Enos points through the openings in what seems to be an enormous set of wooden vertical blinds, toward the auditorium seats far below.

“I wonder how many of them know what the organ sounds like up here where the sound’s made,” he says with a smile. “When this thing is being played, there’s no music in here. It’s painfully loud.”

Enos is in this room a lot — and in the other rooms like it that hold the rest of the organ’s 17 sets of pipes and the twisted ganglia of its electrical connections — and not just because he’s a part-time projectionist at the Byrd Theater.

He’s the latest in a long line of the Byrd’s pipe organ’s caretakers, who for 70 years have patched its cracks, mended its breaks, eased its arthritic joints.

“Taking care of it is a labor of love, I guess,” Enos says as he carefully picks his way through the crowded pipes. “You know, I don’t do this as part of my job — I do this off the clock. I love the instrument. It’s 70 years old, and it’s amazing that it’s in as good a shape as it is.”

Enos is 55 and has been a lover of theater organs since he was a teen-ager. After years of working as an office-machine repairman he started doing odd jobs at the Byrd. In time, he took over the care of the organ.

Before Enos was Lin Lunde, the Byrd’s longtime organist; before him was Tommy Landrum; before him was Terry Warner. And so on through the decades, all of them volunteers.

“There’s always been someone who cared,” Enos says. “You just hope and pray that you’re not the last one.”

But he worries about what will happen when he can no longer clamber the stairs, he adds. He’s already had one heart attack.

“[Current organist] Bob Gulledge is about 10 years younger than me, so I guess he can keep going for a while,” Enos says. “After that, who knows? I guess there isn’t anybody.”

There are perhaps 250 theater organs in the United States. Those that are playable are kept alive by a handful of aging volunteers.

The instruments need regular tending — small things, mostly, like finding a loose electrical connection or mending a tear in the leather.

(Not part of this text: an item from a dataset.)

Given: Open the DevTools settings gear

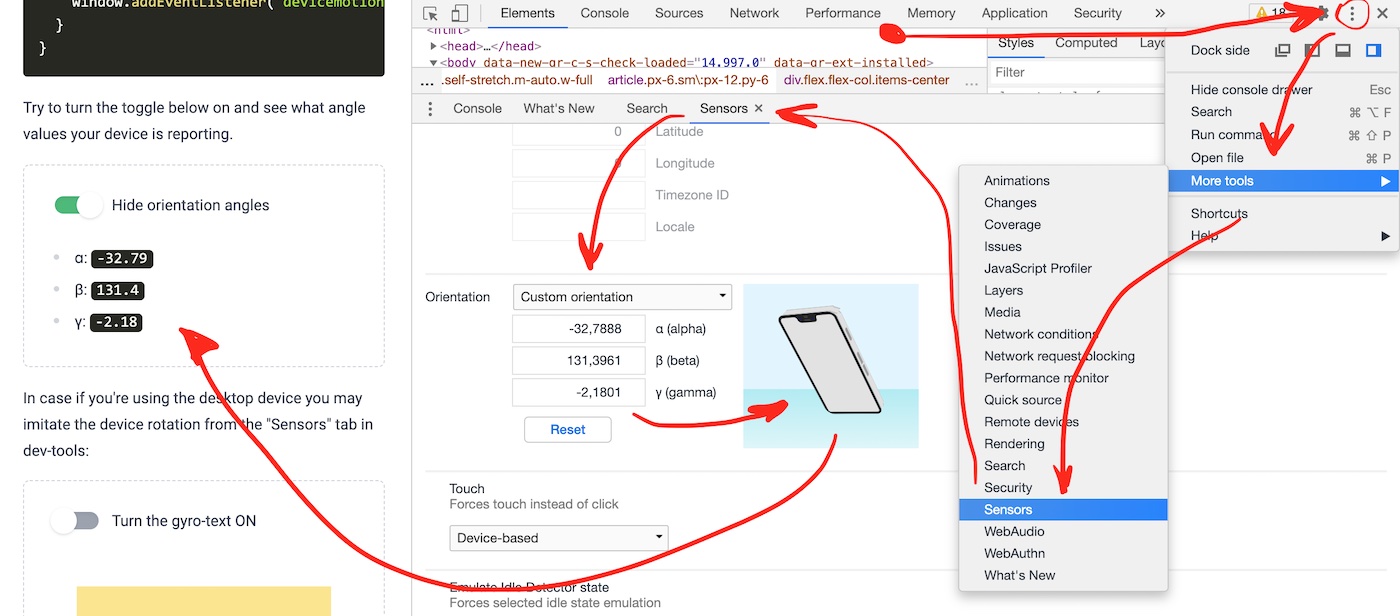Looking at the screenshot, I should point(1322,13).
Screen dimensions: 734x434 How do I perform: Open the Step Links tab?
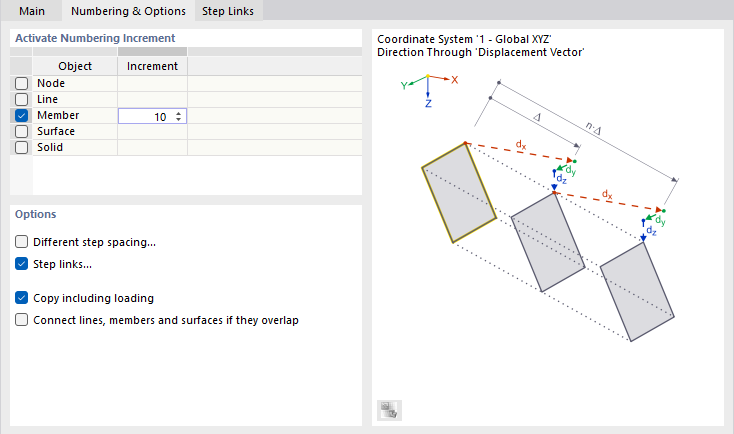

“The theater organs really survive on the love and goodwill of people who are willing to take care of them,” says hand-tool salesman Bob Gulledge, a resident of Hampton Roads who on weekends is the Byrd’s organist.

Why do people go to the trouble? “Why does a guy love an old car?” Gulledge responds. “They just fall in love with it.”

Besides, says Fred Berger, who helped restore the organ at the Carpenter Center and is part of the trio who keep it maintained, “Volunteering is the only way the work is going to get done. … I guess you start thinking, ‘If I don’t do it, who will?'”

But taking care of them takes at least a couple of hours a week, and major repairs can reach hundreds of thousands of dollars. And few theater owners who inherit an organ are willing to spend money on something that is at best a luxury.

In short, the nation’s shrinking number of theater organs are at risk of going silent.

While the theater organ has its fans — the American Theatre Organ Society has 5,300 registered members — it’s in a difficult situation.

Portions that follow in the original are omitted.